Well, let’s see. I have been trying to find other blogs to follow because I love studying people and what makes them tick. But it doesn’t take long for me to come across a foul word or three, then I move on to the next one. This cycle repeats itself for what seems like hours on end. I get frustrated and tired and finally give up. I will never understand the appeal that using foul language gives people. It adds nothing to the subject. It doesn’t create good drama. It’s just plain nasty and turns me off instantly.

My ex drove for a famous rock band back in the 80’s. When they were at family venues, they were polite and avoided the foul language. We could talk one on one with them and they were also polite. But get them at a bar or related venue and the four letter words fly better than the birds do, no pun intended, lol. After speaking to the lead singer a few years ago outside a bar venue, he noticed us leave as soon as he started spouting the bad language. I received an email later asking if everything was OK. I told him exactly like it was as politely as I could. I thought it might make a difference considering he had asked me how we had kept our 26 year marriage going without killing each other. I was honest again and gave that glory to God. It didn’t make a lick of difference. They are still in love with the foul language. So we don’t bother going to see them anymore.

I will avoid writing about the other annoyances I had on the tip of my tongue because I have no doubt it will offend someone. It isn’t because I don’t care about them, I don’t want to turn them away from the God that first said those things are wrong. They still are.

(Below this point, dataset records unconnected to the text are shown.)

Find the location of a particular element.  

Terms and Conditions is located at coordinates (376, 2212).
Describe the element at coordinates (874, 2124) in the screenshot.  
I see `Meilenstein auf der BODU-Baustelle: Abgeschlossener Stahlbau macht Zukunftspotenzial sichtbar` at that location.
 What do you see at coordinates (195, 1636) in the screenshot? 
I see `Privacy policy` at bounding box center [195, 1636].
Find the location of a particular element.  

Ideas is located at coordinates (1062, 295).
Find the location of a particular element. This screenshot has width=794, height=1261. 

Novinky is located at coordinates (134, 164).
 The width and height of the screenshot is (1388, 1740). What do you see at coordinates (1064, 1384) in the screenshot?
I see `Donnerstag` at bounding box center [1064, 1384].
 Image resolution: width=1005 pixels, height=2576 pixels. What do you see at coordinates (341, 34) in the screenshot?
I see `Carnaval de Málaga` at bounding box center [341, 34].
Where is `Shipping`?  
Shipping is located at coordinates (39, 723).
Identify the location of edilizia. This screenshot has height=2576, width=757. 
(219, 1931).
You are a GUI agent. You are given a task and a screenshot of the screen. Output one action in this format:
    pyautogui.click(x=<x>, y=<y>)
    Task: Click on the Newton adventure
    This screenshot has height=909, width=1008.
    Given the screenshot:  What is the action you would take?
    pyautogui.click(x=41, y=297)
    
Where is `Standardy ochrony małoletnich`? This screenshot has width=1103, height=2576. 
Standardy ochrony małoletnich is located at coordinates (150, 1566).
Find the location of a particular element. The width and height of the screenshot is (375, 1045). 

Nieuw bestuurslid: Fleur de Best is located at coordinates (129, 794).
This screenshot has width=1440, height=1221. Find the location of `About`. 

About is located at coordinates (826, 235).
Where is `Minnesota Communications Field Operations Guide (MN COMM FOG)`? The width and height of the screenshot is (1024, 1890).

I have been writing prayers on paper. I write one every day like a continuing book. Each day, either in the morning or before going to bed, I read the book from beginning to current. I am finding that I am having a longer conversation with God each time and repeating my thoughts is benefiting me in a way I cannot explain. But it seems to be helping. I don’t feel so aggravated at mom  with her negative remarks about everything and my high pain days don’t feel less but they seem to be easier to tolerate.

I love quoting the famous and brilliant Bruce Lee. He said “Do not pray for an easy life, pray for the strength to endure a difficult one.” There is so much truth in that statement. People have free will so God won’t rob us of that privilege. He does allow certain things to happen in our lives but it is always in an effort to make us stronger. There is a song out and I can’t remember who sings it but the words go something like “He must think I am strong…” That line always makes me smile because I know I am strong only by the grace of God.

You would think with all of this faith that I would be the happiest most grounded person there is. Yes, when I get a flat tire I look up to God and tell Him, “I can’t do this but I know You can.” I get thru it but only because of Him. That faith isn’t what keeps me going, pushing through the pain, it is His love for me that runs my energy. My illness robs me of energy but God provides more when I think there isn’t any possible way to even stand up. His love for me is the key, not my faith. I think this is because I don’t need faith to know who God is and why He loves us. I am such a part of Him on a normal basis that I never have to feel left out or behind about anything. It’s hard to put into words, I know I say that a lot, but His love, once you understand it, is incredible.

This is a good place to say “good day”.